- PASSAGE PROVIDED -
______

Wednesday, January 9, 2013

I Thought We Would Be Friends Forever

When we were young, I thought we would be friends forever.

We met when we were nine, and we became an instant package.  You were an artist and I was a spelling whiz, but we found solitude in cootie shots and Pen Fifteen jokes.  Our mothers drove us to each other’s houses, and we built a foundation of trust for the future.  You were my closest friend at school, and I thought we would be friends forever.

When we were ten, we teased girls we liked instead of telling them how we felt.  We read about girls who ran cities and tollbooths that took you to faraway lands.  We sang the preamble and learned our helping verbs, and I thought we would be friends forever.

When we were eleven, we moved to a new school and we met new friends.  I tried to be popular and you tried to be yourself.  We got caught up in our own lives, but we still saw each other outside of school, and I thought we would be friends forever.

When we were twelve, we didn’t have classes together and we began to lose touch.  We tried to keep what we had going, but we didn’t try hard enough.  We found time to spend together in playing cards with mythical creatures, but those are just paper and I wasn’t sure how close of friends we had become.

When we were thirteen, we lost touch.  We had been apart for too long, and we didn’t know each other anymore.  If we saw each other in passing, we’d smile and remember past glories, and sometimes we even hung out, but it was not the same.  I thought we would be friends forever, but I wasn’t sure what was in store for us.

______

- ENTRIES -

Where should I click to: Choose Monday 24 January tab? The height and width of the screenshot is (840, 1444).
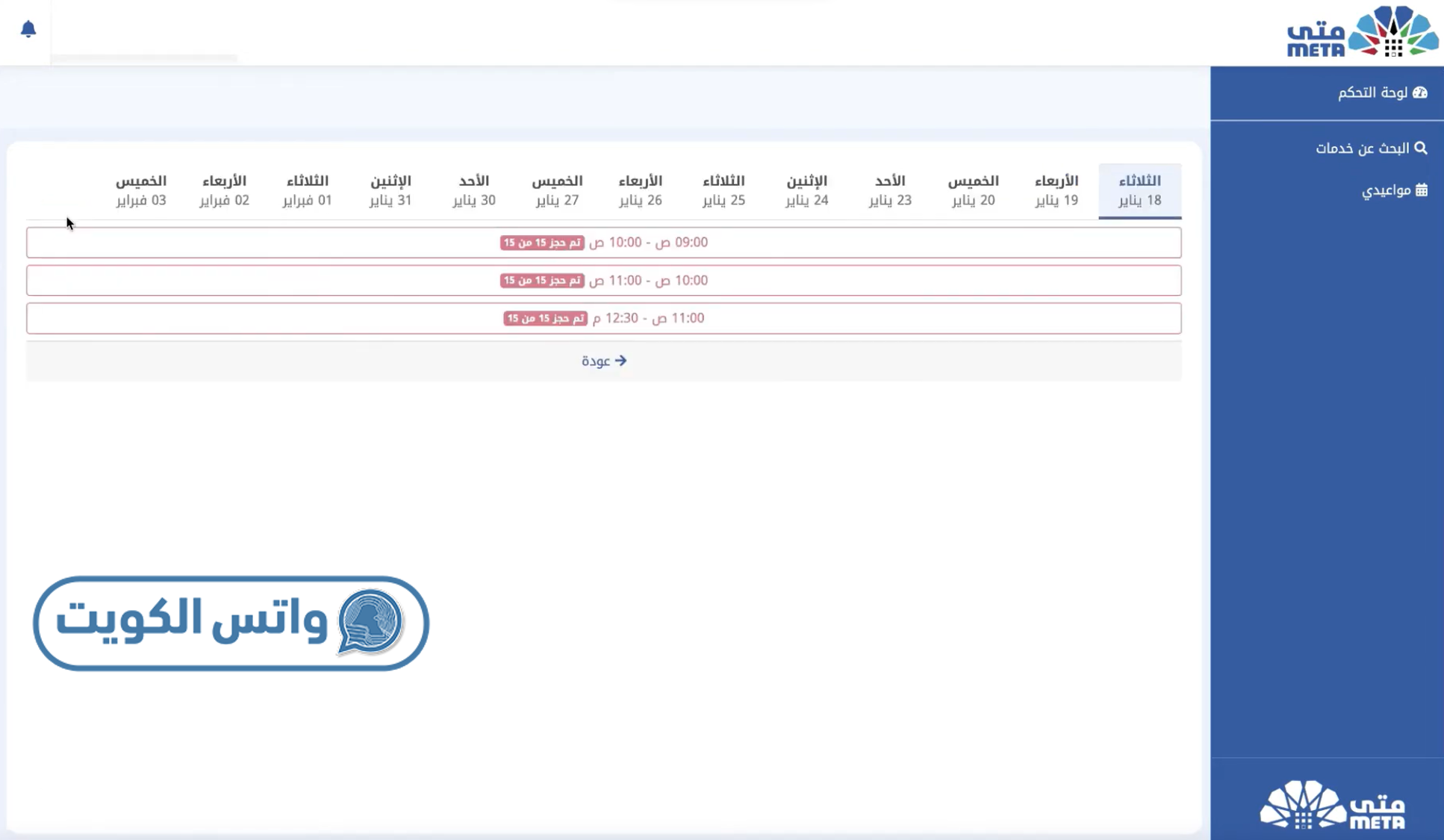[806, 190]
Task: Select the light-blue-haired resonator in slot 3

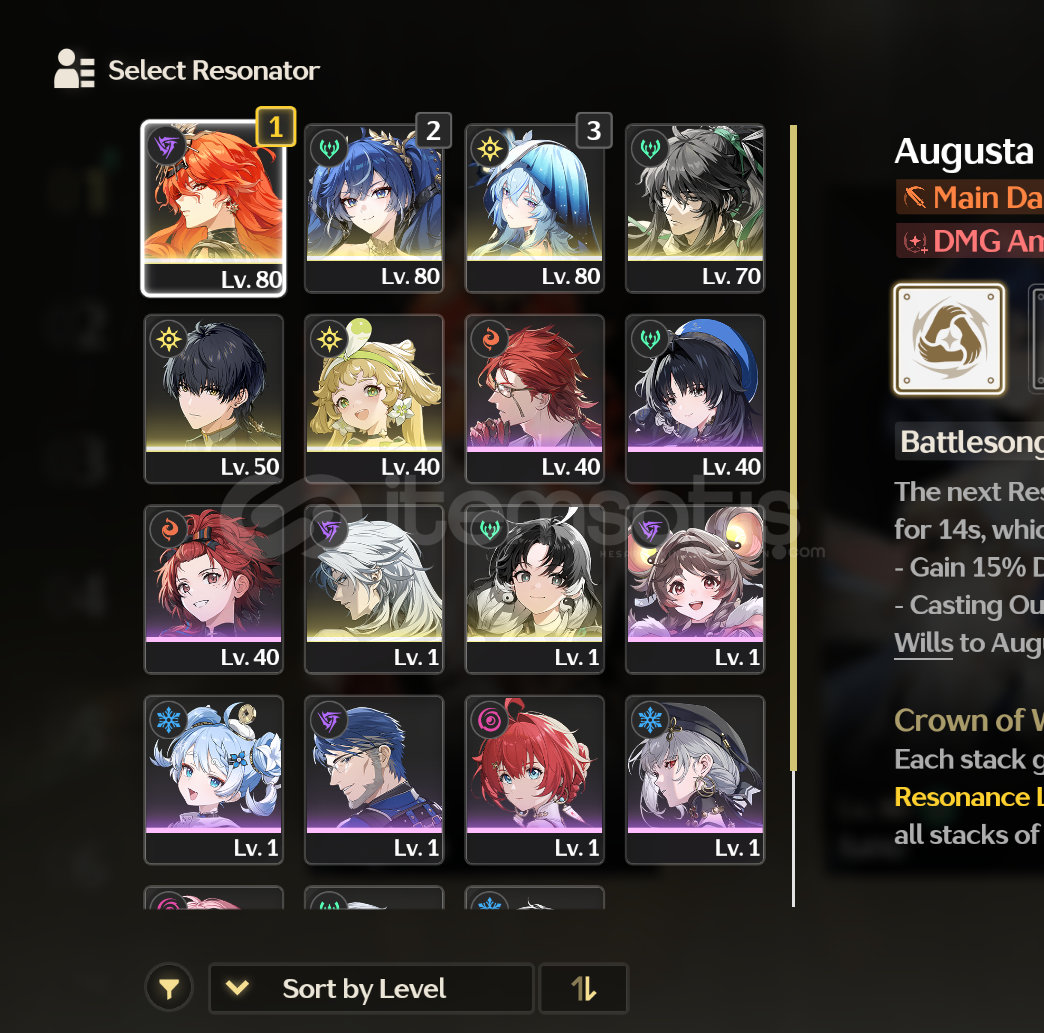Action: point(535,208)
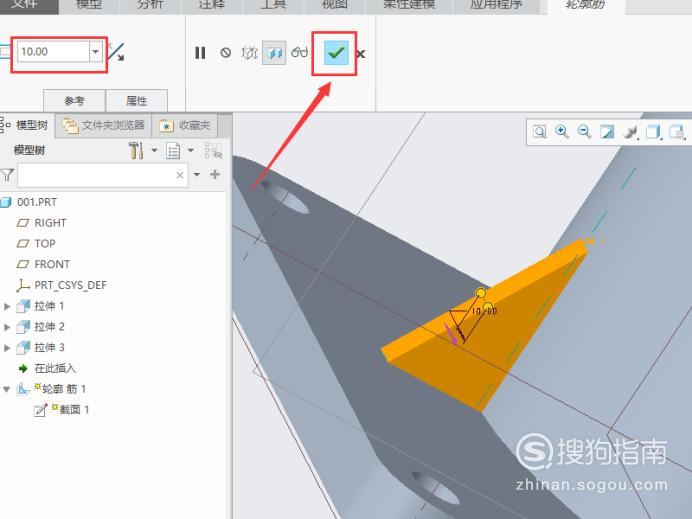The width and height of the screenshot is (692, 519).
Task: Collapse the 轮廓筋 1 tree node
Action: point(7,389)
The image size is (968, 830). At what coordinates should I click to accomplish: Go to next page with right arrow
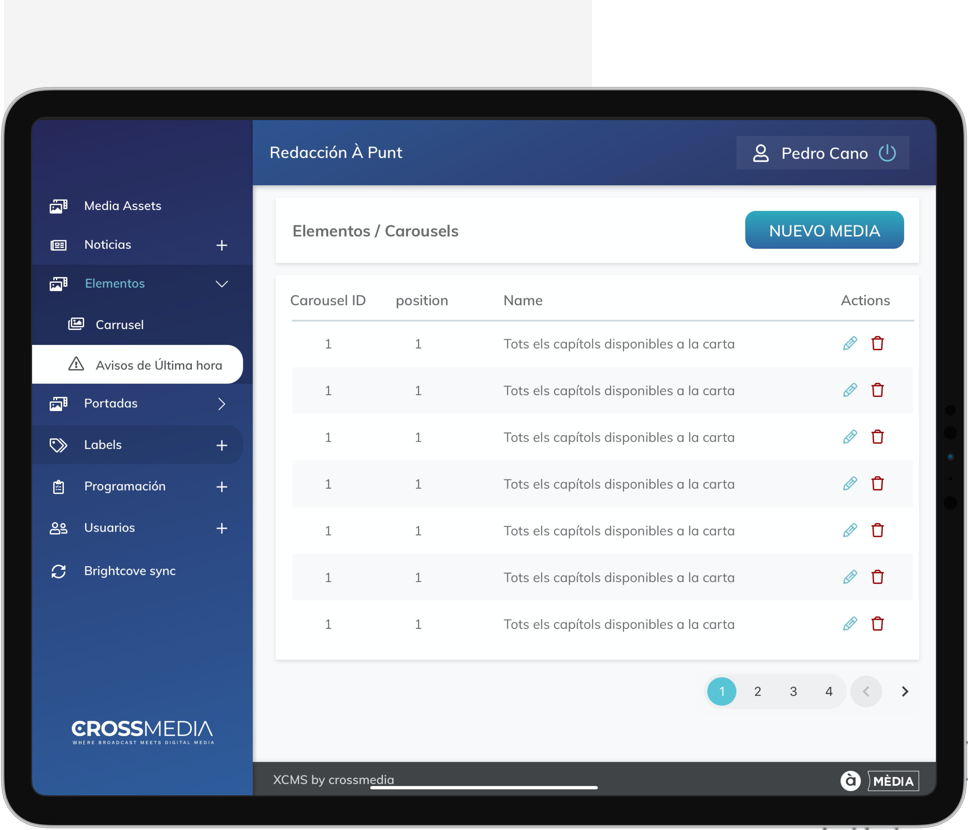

______

- EXERCISE TASK A -
In the essay about childhood friendship, what reason is given for the two friends losing touch at thirteen? Answer in one to three sentences.
- EXERCISE TASK B -
In the essay about childhood friendship, how old were the two friends when they met?
The records have no connection to the essay about childhood friendship.

- EXERCISE OUTPUT A -
They had been apart for too long, and they no longer knew each other.

- EXERCISE OUTPUT B -
They were nine.